- Work to do
Repeat the lines of the items below word for word, from the line that contains "Image resolution: width=1026" through the last line of the items, including both of those lines.

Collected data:
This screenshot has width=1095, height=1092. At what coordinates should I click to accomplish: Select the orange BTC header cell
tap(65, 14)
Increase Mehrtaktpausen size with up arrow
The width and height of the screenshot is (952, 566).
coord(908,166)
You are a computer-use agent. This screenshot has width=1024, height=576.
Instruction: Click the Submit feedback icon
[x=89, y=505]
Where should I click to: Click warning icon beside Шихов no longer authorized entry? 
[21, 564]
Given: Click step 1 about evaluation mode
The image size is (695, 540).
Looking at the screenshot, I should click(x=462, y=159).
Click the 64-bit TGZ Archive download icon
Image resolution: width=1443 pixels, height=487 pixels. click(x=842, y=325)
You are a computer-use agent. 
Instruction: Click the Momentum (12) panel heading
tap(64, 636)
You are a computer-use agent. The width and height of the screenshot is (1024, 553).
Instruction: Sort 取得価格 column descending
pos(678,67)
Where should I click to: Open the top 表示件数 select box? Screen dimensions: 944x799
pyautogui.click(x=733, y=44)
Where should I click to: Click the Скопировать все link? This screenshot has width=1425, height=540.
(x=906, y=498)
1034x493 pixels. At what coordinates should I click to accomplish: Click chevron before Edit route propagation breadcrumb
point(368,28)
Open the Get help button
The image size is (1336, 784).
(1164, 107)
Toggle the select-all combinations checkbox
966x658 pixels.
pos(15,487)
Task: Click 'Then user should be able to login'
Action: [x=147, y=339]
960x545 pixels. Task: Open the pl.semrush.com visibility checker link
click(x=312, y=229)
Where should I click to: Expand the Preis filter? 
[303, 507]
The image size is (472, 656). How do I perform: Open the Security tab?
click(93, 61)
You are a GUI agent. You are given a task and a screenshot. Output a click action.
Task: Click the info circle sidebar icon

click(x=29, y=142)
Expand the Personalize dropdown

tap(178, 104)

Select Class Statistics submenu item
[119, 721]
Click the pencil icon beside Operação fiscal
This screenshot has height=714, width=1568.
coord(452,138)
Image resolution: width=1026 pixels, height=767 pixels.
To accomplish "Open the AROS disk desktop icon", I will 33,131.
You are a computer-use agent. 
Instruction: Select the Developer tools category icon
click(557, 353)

- Exercise answer
Image resolution: width=1026 pixels, height=767 pixels.
To accomplish "Open the AROS disk desktop icon", I will 33,131.
You are a computer-use agent. 
Instruction: Select the Developer tools category icon
click(557, 353)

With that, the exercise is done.